British fashion designer Mary Quant, (centre), poses in London on Jan. 9, 2009. (Photo: AP) Last week, it was a profile piece on Zeenat Aman that sent me looking for the meaning of ‘flower child’. So, it was a journey to the Swinging Sixties. This week, it was an obituary that got me to stay in the decade for some more time.
Of the many ways the 1960s marked a break with the past was the sartorial rebellion of the youth. Inspired by Betty Friedan’s 1963 book The Feminine Mystique, it was also the decade when the second wave of feminism began. Not only young women were not ready to accept the dressing code of their parents, they were also opting for an expression of joyful freedom, being more confident of their physicality.
It was midway through the 1950s that a British designer, Mary Quant, and her husband opened a boutique called Bazaar in London, selling items of women’s clothing and accessories the likes of which few had seen until then — short flared skirts and pinafores, knee socks and tights, funky jewellery and berets among others. The novelty lay in the fact that the items jettisoned the class and age look of the earlier generation. By the next decade, the mid-60s to be precise, Quant would become a global brand and her miniskirt would become a rage. For her contributions to British exports, she would receive the Order of the British Empire in 1966. When she visited the US with her new collection, she was greeted in a way that reminded people of the rapturous welcome accorded to the Beatles, or the Fab Four, an earlier British export of a different kind that wowed the American youth.
The ‘Mother of Miniskirt’, as she was called, Quant died on April 13, aged 93, at her home in Surrey, England.
During the decade, mini, used both as a noun or an adjectival prefix, would spawn a whole lot of word formations, some of which could be traced to earlier decades too.
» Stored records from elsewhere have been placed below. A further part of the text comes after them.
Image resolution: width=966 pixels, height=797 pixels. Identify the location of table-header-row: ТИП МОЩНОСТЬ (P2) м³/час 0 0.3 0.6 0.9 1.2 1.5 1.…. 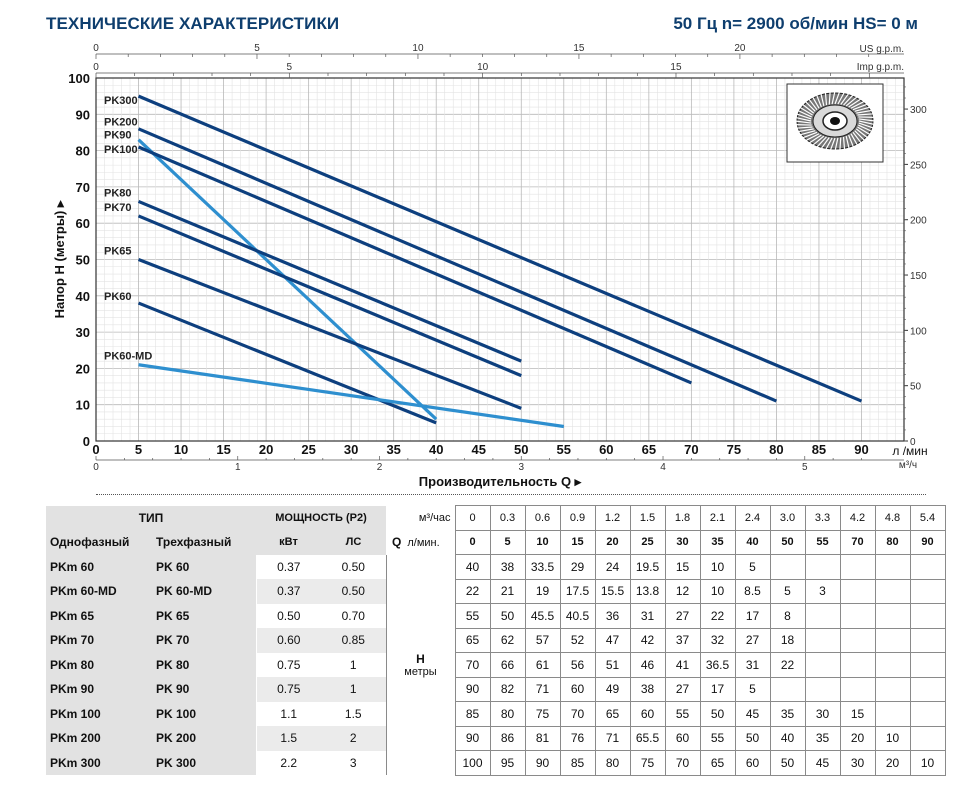
(496, 518).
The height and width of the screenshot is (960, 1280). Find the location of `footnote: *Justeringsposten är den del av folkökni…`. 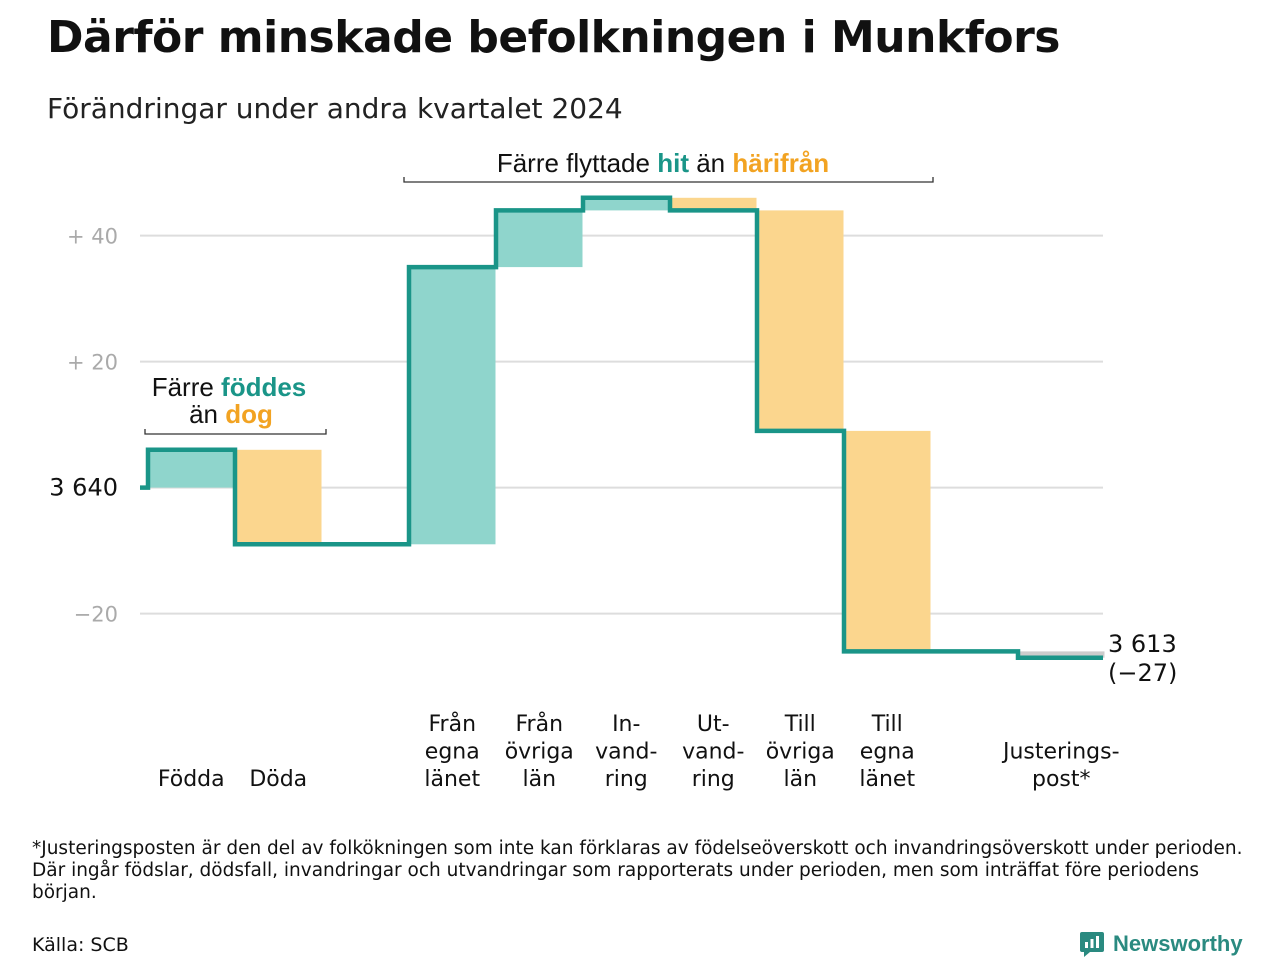

footnote: *Justeringsposten är den del av folkökni… is located at coordinates (638, 870).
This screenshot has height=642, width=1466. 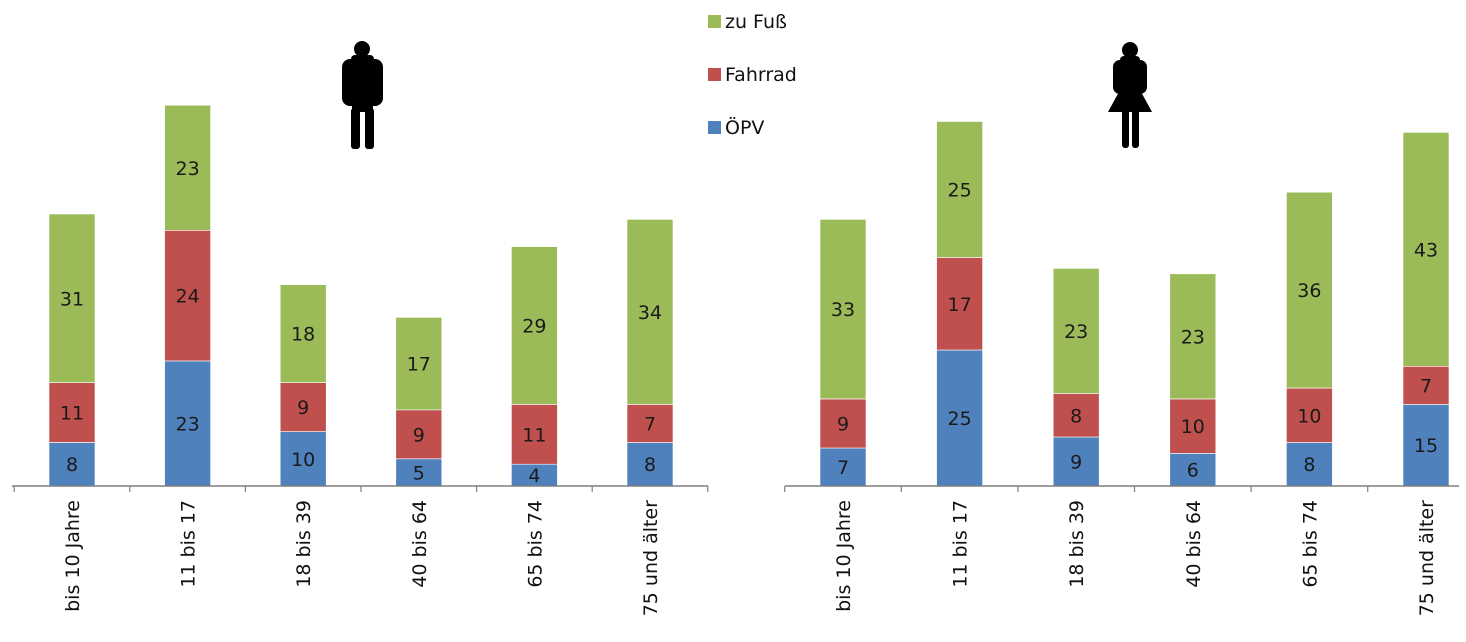 What do you see at coordinates (714, 128) in the screenshot?
I see `legend-swatch-transit` at bounding box center [714, 128].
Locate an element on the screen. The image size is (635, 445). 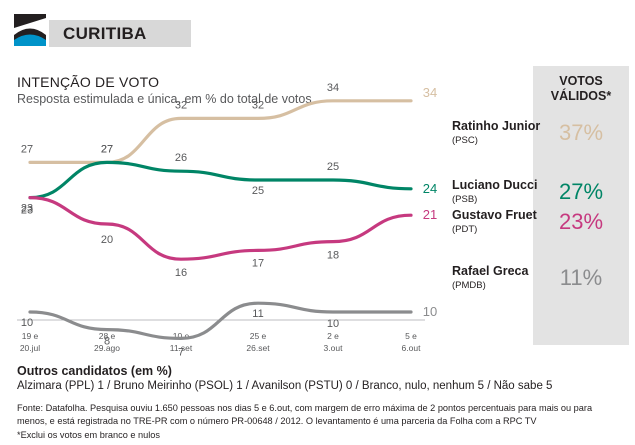
x-tick-label: 26.set is located at coordinates (258, 348).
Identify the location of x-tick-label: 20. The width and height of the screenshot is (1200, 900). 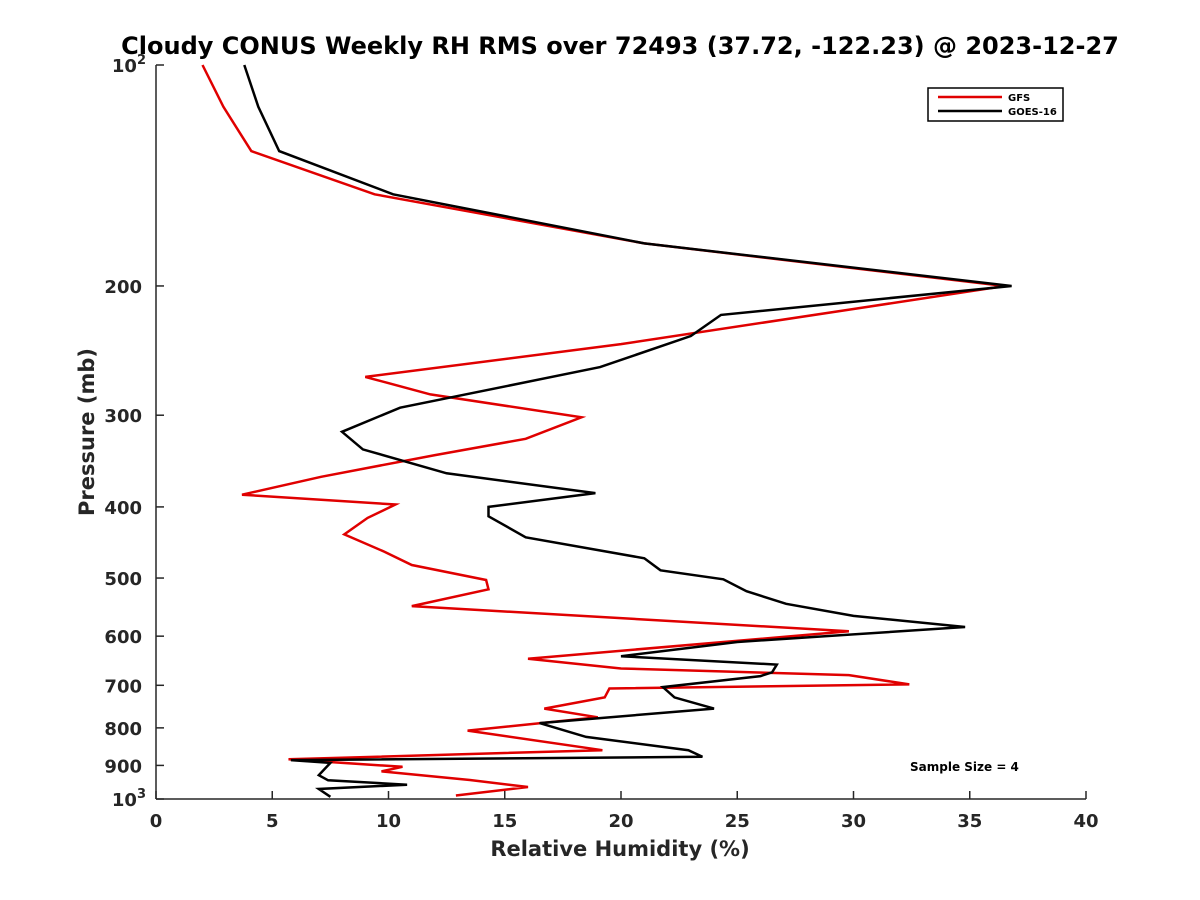
(620, 822).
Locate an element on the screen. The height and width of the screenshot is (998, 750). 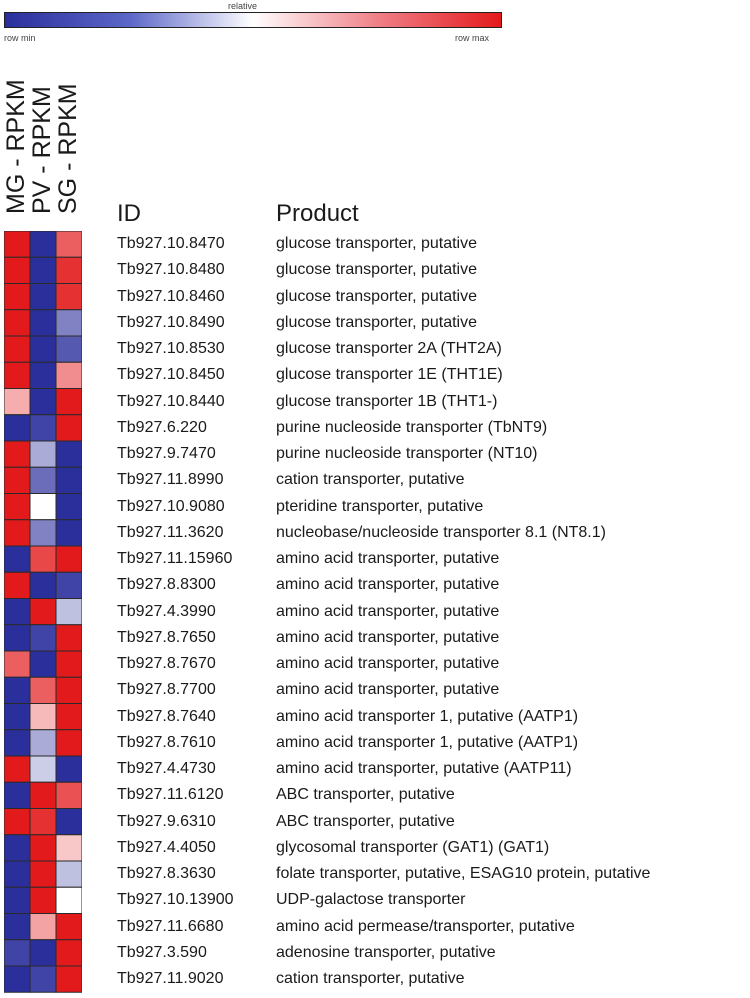
row-product-label: ABC transporter, putative is located at coordinates (366, 795).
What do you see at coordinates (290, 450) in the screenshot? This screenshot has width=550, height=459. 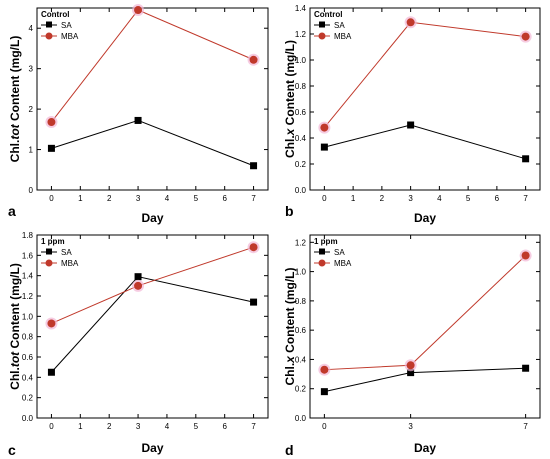 I see `panel-letter: d` at bounding box center [290, 450].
The miniskirt, the archetypal 1960s garment, symbolised at once the exuberance of the baby-boom teenagers and the sexual permissiveness the decade has come to be associated with. Used as a noun, Mini would stand for miniskirt itself. A dress with a miniskirt would be called a minidress. With rising hemlines, 1968 also saw the use of micro for a microskirt.
Mini (noun) was known since the 1940s as an abbreviation for minicar, a term used as a name of a type of three-wheeled car made by British firm Bond. Mini itself was first used in 1959 as part of the proprietory name, Mini-Minor, of a small car manufactured originally by the British Motor Corporation. By 1961, the name was shortened to Mini.
Mini as an adjectival prefix refers to something which is small or tiny. One of its popular usages, mini-budget, refers to a budget of limited scope coming between the main annual budgets. Its first used is traced to 1966 in Times Review of Industry.
Interestingly, the word maxiskirt (borrowing maxi from maximum), referring to articles of clothing which are very long or large, too appeared in the mid-1960s in reaction to the miniskirt and was followed by maxidress and maxicoat, which came in vogue by the end of the decade and the beginning of the next.
The word minimal too traces its origin to the Swinging Sixties and was applied specifically to abstract painting and sculpture eschewing expressiveness and using simple geometric shapes, and in the 1970s to music based on simple elements. The related words minimalism and minimalist are first recorded in the late 1960s.
Coming back to Quant, though the French fashion designer Andre Courreges is credited with the invention of the miniskirt, it was she who ensured that her raised hemline remained a style statement across continents and through the decades.
In her autobiography, Quant on Quant, she referred to her boutique as “a bouillabaisse of clothes and accessories”. That’s a tongue-twister there. But if you go looking for its meaning, you may find it quite delectable.